- **Exercise goal**: Please, from the entries below, transcribe exactly the lines that begin at the line with "Open the items per page dropdown" and end at the line with "Task: Click previous", without the pictures.

(Saved data entries)
____________________
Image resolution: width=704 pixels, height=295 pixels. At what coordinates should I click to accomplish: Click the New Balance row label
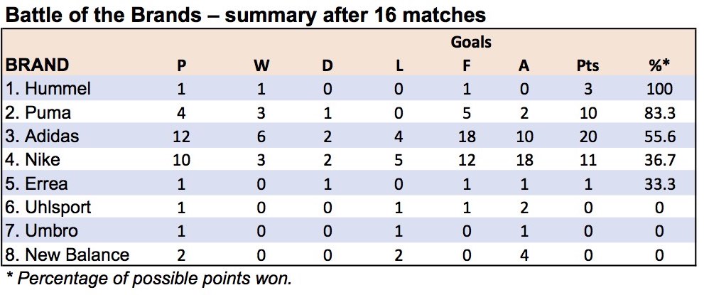[x=67, y=255]
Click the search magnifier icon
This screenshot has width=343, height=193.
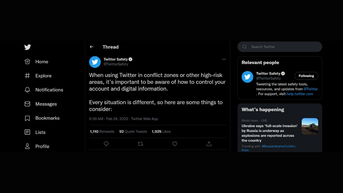pos(244,47)
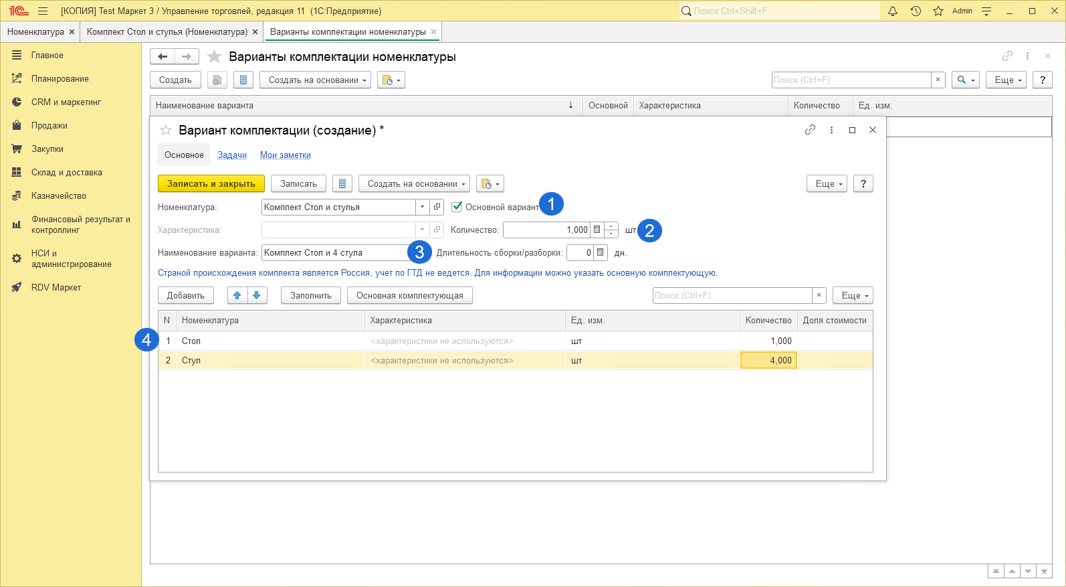Click the notifications bell icon
This screenshot has width=1066, height=587.
pos(892,11)
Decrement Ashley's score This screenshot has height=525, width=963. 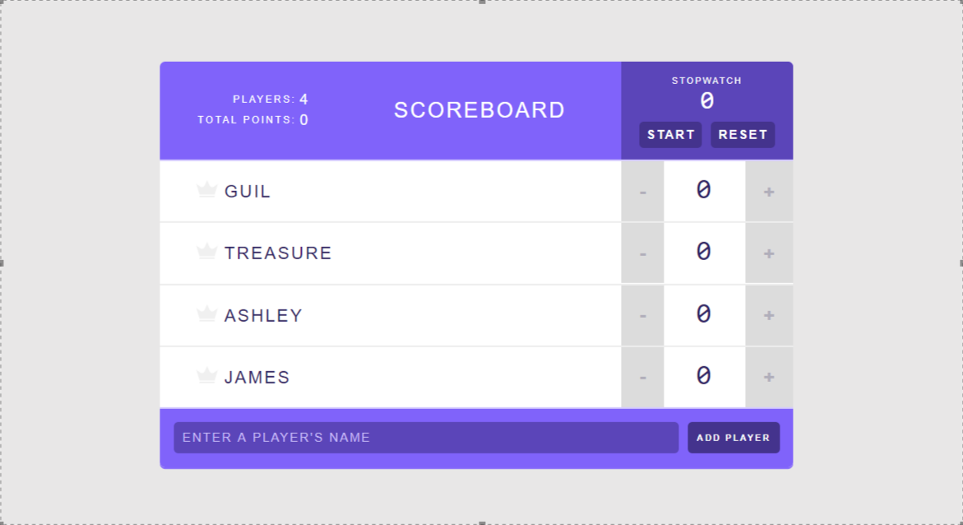point(642,315)
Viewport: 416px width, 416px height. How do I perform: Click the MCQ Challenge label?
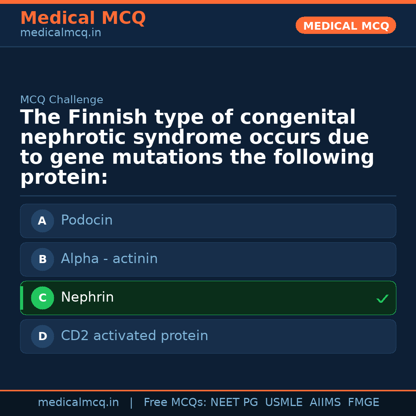[62, 100]
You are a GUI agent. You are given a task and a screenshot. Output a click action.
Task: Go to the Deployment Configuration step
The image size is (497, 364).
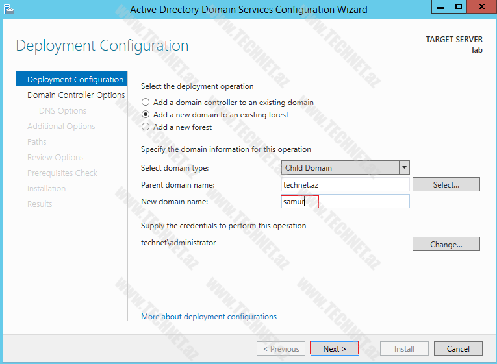(x=75, y=80)
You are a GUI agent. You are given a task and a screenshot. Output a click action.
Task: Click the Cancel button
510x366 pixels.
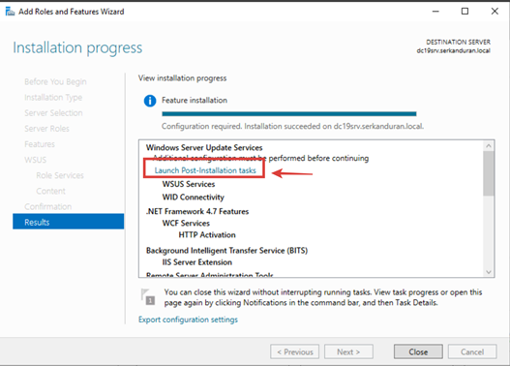click(x=472, y=351)
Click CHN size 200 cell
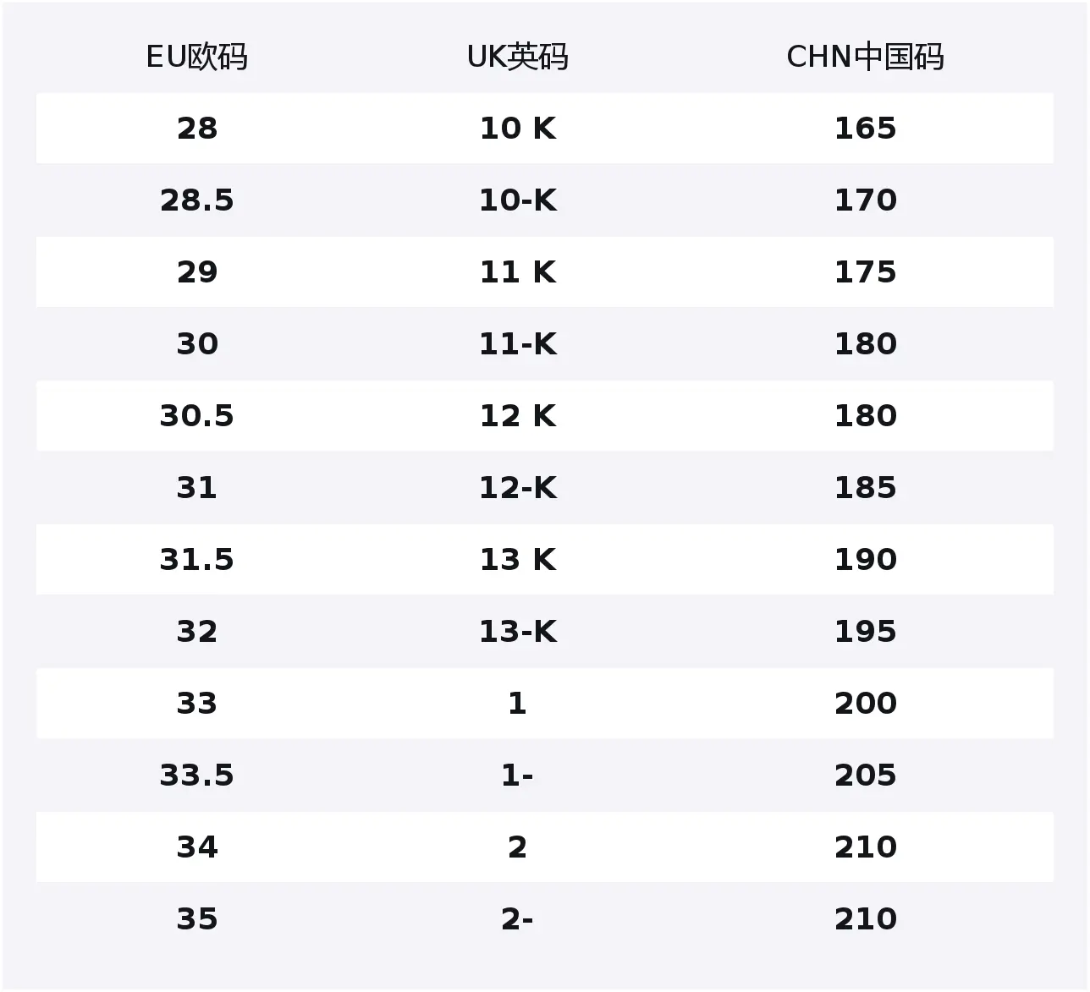 [x=865, y=704]
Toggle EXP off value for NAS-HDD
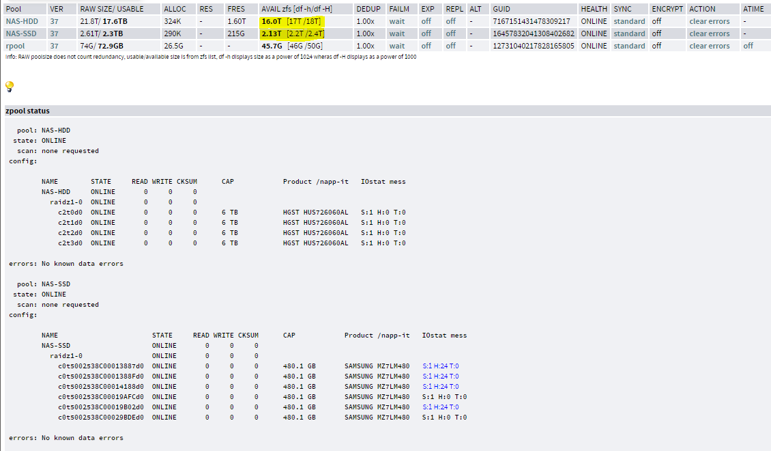This screenshot has height=451, width=771. point(426,21)
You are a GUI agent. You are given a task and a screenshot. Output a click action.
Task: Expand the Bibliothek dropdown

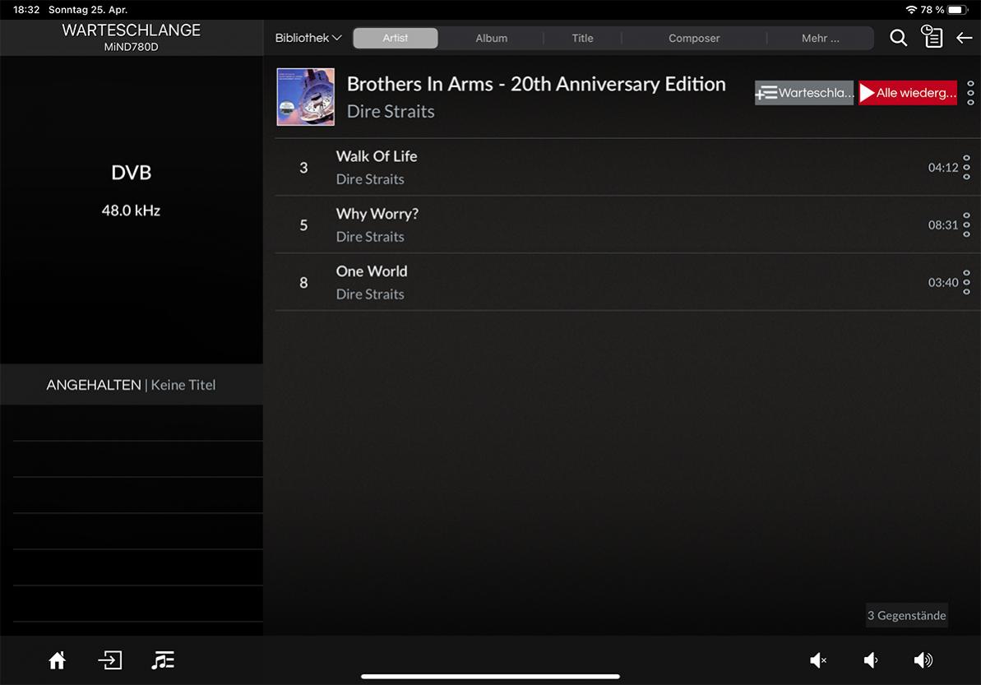[x=308, y=38]
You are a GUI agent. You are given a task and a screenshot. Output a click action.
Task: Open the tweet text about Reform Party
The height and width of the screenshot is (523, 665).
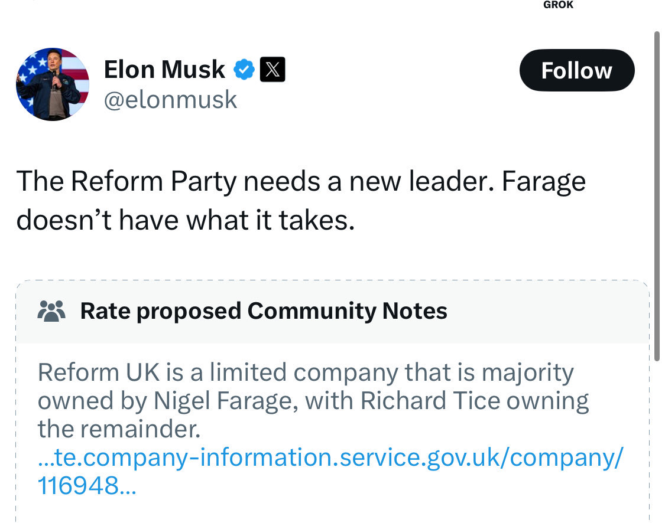click(x=301, y=181)
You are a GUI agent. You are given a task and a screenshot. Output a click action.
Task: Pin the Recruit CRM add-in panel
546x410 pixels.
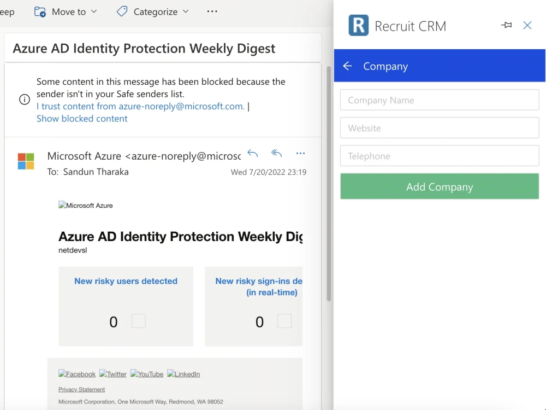506,25
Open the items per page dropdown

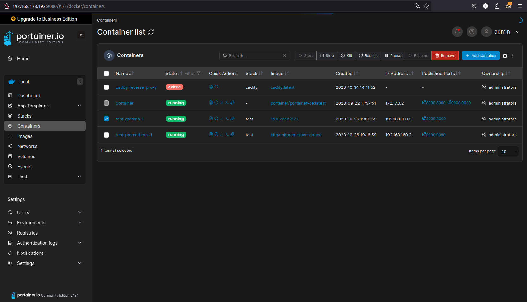[x=508, y=151]
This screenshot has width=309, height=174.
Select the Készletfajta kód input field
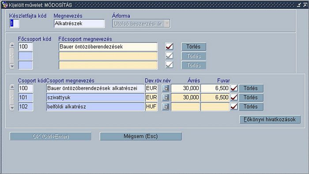pyautogui.click(x=15, y=23)
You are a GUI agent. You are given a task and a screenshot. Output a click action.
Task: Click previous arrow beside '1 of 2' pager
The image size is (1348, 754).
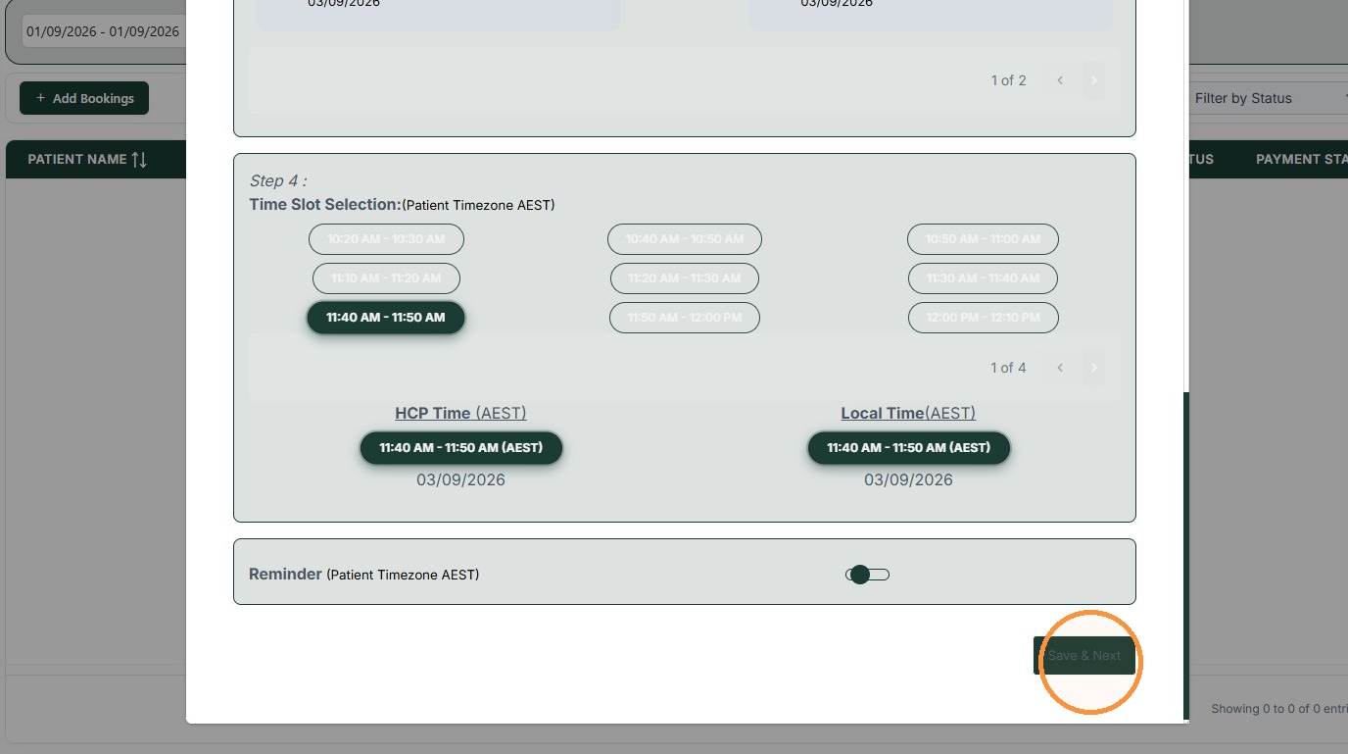(x=1060, y=80)
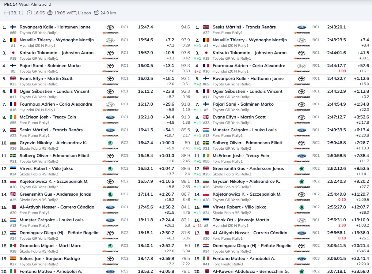
Task: Click Hyundai logo in Neuville's 15:54.6 stage row
Action: [110, 40]
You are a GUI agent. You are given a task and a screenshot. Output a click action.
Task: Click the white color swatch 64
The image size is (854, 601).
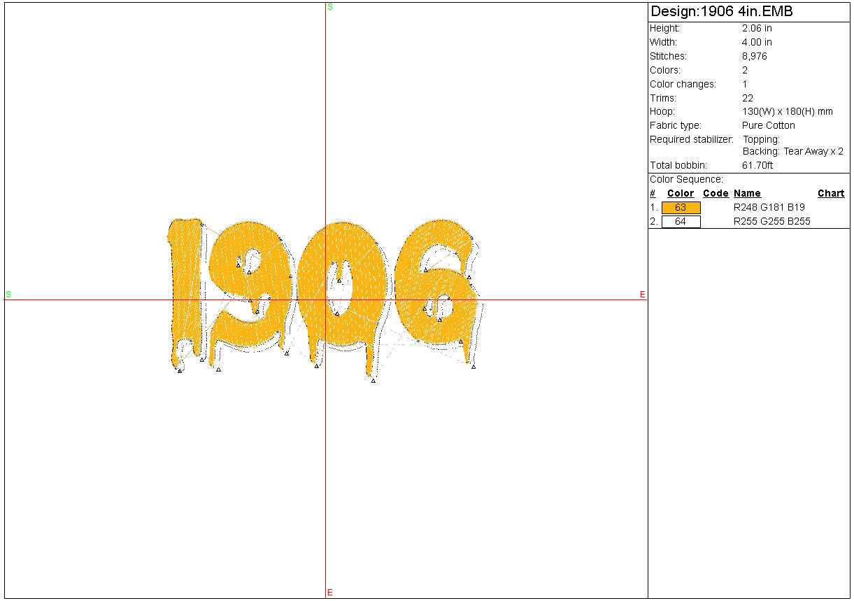point(681,222)
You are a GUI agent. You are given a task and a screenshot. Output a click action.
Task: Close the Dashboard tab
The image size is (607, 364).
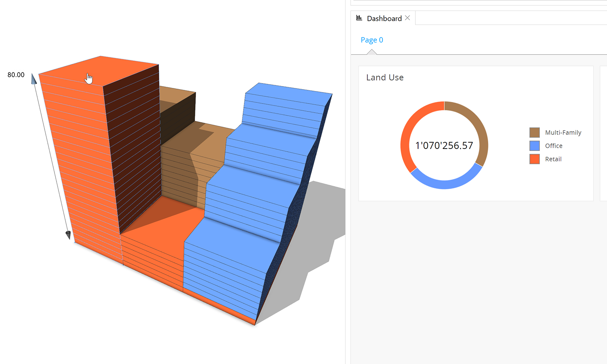407,18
____________________
- **Output for this task**:
Open the items per page dropdown

[x=508, y=151]
This screenshot has width=309, height=174.
Select the Készletfajta kód input field
pyautogui.click(x=15, y=23)
You are a GUI agent. You are given a task and a screenshot. Output a click action.
Task: Click previous arrow beside '1 of 2' pager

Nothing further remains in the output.